Ma il vero regno del giudicare sono i social col loro sistema dei like, o del pollice verso; chi si avventura in quella foresta di rapporti interpersonali sa che ogni affermazione, o postura, o immagine, verrà immediatamente giudicata nel modo più elementare e drastico (mi piace/non mi piace), e che da quei giudizi dipenderanno popolarità e consenso. Su Instagram avere molti like diventa davvero un mestiere, perché è in base ai follower e ai like che le aziende decidono di affidare le loro campagne promozionali a questo o a quell’influencer; dunque non solo il conto in banca ma anche l’autorevolezza di un influencer dipendono dalla sua capacità di intercettare l’interesse del maggior numero di persone. Un influencer, al contrario di un opinionista, non è necessariamente un vip ma lo diventa a forza di interpretare il sentire comune: io sono uno di voi, ho le vostre stesse debolezze, anche tu puoi diventare come me. I frequentatori dei social hanno continuamente paura di esser giudicati, ma quelli più tosti e pieni di personalità si ribellano e reagiscono con un “non m’importa un c… se mi giudicate”; insensibilmente, stufo di sottoporsi a giudizi immotivati e privi di autorevolezza, il personaggio forte diventa ostinato (“io faccio quello che voglio e a voi non vi sento nemmeno, fatevi una vita”).
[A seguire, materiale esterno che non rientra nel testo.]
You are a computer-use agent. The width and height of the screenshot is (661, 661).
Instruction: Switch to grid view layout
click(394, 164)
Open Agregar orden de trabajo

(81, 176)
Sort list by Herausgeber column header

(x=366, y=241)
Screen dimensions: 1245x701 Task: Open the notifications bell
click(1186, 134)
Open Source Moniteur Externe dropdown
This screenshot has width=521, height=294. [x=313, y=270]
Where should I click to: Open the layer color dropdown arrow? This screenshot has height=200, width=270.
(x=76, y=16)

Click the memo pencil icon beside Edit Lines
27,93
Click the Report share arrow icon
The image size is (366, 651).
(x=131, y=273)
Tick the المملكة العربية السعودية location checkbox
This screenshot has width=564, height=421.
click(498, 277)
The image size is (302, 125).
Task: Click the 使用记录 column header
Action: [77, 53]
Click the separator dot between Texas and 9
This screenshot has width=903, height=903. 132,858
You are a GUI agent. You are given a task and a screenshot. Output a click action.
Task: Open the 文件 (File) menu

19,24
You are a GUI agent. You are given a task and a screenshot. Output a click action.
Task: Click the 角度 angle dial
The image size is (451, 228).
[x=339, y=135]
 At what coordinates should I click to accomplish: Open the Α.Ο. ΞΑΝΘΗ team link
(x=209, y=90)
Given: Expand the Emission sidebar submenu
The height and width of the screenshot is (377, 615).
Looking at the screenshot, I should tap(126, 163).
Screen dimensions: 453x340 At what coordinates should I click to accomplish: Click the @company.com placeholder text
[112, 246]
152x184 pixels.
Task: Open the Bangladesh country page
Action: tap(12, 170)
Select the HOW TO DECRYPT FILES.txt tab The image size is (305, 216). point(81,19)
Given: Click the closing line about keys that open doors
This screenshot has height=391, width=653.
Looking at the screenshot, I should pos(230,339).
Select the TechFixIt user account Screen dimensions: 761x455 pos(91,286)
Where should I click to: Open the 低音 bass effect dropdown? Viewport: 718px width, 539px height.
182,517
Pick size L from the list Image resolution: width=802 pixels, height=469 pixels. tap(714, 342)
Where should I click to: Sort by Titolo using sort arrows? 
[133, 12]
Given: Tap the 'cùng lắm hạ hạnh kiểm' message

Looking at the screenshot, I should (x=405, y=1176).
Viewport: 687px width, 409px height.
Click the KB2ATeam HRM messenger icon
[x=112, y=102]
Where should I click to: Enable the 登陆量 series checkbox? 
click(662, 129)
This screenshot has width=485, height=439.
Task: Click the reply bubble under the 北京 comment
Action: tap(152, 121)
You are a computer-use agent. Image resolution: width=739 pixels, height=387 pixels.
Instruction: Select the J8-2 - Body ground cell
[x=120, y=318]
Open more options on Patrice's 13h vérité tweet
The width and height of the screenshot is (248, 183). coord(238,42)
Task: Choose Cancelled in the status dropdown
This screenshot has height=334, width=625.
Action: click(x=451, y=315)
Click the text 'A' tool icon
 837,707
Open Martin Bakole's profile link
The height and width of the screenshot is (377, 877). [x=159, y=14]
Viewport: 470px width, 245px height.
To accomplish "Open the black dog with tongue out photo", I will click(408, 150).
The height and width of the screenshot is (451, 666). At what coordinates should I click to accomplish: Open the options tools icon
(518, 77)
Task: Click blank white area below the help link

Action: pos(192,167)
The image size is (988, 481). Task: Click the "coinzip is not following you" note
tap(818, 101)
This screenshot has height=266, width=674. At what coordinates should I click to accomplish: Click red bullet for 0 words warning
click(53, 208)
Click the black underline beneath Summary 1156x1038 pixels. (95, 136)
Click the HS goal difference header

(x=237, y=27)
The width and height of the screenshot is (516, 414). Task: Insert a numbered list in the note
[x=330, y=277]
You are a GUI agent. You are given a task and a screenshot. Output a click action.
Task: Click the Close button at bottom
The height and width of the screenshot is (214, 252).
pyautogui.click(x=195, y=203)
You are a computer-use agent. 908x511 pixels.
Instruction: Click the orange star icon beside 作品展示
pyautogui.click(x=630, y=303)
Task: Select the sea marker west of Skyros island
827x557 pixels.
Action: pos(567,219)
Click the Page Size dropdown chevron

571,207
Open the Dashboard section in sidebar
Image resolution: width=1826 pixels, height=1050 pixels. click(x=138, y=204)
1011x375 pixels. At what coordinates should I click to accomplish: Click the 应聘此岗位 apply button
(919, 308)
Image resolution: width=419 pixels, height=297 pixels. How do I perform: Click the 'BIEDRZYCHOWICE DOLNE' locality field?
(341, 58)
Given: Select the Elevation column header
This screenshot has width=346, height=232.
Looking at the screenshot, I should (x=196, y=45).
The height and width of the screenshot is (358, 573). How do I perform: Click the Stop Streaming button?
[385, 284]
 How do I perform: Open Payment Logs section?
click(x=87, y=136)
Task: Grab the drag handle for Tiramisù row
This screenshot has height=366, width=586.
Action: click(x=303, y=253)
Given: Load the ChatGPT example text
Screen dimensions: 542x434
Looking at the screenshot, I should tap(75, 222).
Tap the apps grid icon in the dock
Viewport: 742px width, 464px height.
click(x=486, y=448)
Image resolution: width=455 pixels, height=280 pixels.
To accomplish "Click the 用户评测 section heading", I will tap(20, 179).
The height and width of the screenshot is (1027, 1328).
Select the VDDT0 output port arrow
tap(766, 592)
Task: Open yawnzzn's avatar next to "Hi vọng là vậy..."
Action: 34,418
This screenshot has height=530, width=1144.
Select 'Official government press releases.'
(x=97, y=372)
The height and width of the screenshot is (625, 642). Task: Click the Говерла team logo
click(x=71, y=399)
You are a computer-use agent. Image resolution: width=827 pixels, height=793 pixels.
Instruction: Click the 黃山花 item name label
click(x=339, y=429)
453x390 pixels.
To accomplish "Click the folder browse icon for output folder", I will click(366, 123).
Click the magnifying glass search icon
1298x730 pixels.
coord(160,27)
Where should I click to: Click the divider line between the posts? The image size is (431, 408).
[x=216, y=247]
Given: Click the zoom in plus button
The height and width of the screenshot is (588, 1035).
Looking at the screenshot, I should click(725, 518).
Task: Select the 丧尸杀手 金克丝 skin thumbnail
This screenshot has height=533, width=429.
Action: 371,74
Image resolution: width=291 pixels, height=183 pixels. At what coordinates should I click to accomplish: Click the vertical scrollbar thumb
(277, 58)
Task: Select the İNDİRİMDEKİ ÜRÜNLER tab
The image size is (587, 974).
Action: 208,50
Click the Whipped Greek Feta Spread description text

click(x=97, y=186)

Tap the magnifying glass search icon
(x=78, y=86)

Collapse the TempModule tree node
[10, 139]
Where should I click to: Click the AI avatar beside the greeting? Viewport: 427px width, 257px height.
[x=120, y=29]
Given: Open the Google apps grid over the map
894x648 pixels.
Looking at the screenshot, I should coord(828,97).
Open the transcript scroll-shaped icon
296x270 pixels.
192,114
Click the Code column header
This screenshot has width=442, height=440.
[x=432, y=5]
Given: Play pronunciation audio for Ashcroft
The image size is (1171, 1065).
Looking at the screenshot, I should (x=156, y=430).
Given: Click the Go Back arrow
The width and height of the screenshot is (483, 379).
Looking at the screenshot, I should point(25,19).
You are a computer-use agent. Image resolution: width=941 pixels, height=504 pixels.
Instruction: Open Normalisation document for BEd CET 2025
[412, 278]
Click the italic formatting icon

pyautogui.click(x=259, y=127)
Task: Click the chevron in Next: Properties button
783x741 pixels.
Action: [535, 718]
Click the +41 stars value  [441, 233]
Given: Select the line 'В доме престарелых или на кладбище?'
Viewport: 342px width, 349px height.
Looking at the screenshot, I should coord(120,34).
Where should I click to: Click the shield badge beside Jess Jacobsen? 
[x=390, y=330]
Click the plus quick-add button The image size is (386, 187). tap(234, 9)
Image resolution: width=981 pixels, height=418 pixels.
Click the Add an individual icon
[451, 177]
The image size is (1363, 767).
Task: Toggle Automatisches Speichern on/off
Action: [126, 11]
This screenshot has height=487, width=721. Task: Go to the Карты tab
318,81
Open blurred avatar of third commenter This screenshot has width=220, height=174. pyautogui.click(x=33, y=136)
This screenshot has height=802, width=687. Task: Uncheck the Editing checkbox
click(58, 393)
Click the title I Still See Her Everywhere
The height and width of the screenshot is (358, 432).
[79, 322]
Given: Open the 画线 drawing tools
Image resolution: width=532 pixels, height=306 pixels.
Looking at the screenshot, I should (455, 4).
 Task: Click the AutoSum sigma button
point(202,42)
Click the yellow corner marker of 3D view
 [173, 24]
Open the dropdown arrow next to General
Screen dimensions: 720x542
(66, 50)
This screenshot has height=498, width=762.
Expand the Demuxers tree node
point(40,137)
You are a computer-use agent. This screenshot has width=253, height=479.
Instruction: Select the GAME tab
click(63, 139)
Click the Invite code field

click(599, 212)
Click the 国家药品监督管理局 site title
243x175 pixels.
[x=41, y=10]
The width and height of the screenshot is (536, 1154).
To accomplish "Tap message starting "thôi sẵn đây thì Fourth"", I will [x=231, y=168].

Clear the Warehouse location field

Varrebbe la pena di riflettere sulle analogie tra ciò che accade nel costume e le sue ricadute sulla pratica politica: dal televoto al voto il passo non è poi così lungo. Il sottotitolo di Tagadà, il talk pomeridiano di La7, è “tutto quanto fa politica” – ovvio ricalco dell’antico Odeon, tutto quanto fa spettacolo. La spettacolarizzazione della politica, che è un dato ormai acquisito, agisce sul rapporto tra politica e giudici: i politici devono guadagnarsi i like e i giudici, nel senso più serio e giudiziario del termine, devono stare attenti a non entrare da protagonisti in quella vera e propria sindrome sociale che è il “giudicare diffuso”. Le masse sono volubili, il loro giudizio è spesso imponderabile; i sondaggisti si spremono le meningi per tentare di capire se una presa in giro sui social favorisca un candidato o lo danneggi, se l’essere molto odiati (e presi di mira dai giudici) valga come pubblicità, quali argomenti siano moltiplicatori di fanatismo e quali invece siano tabù che portano al precipizio. Più i giudizi (e i giudici) diventano invasivi, meno gli si riconosce autorevolezza; più un giudice fa clamore e spettacolo, meno è credibile.
Un Paese ossessionato dal giudizio diventa un Paese ostinato, sempre meno disposto a confrontarsi in maniera ragionevole.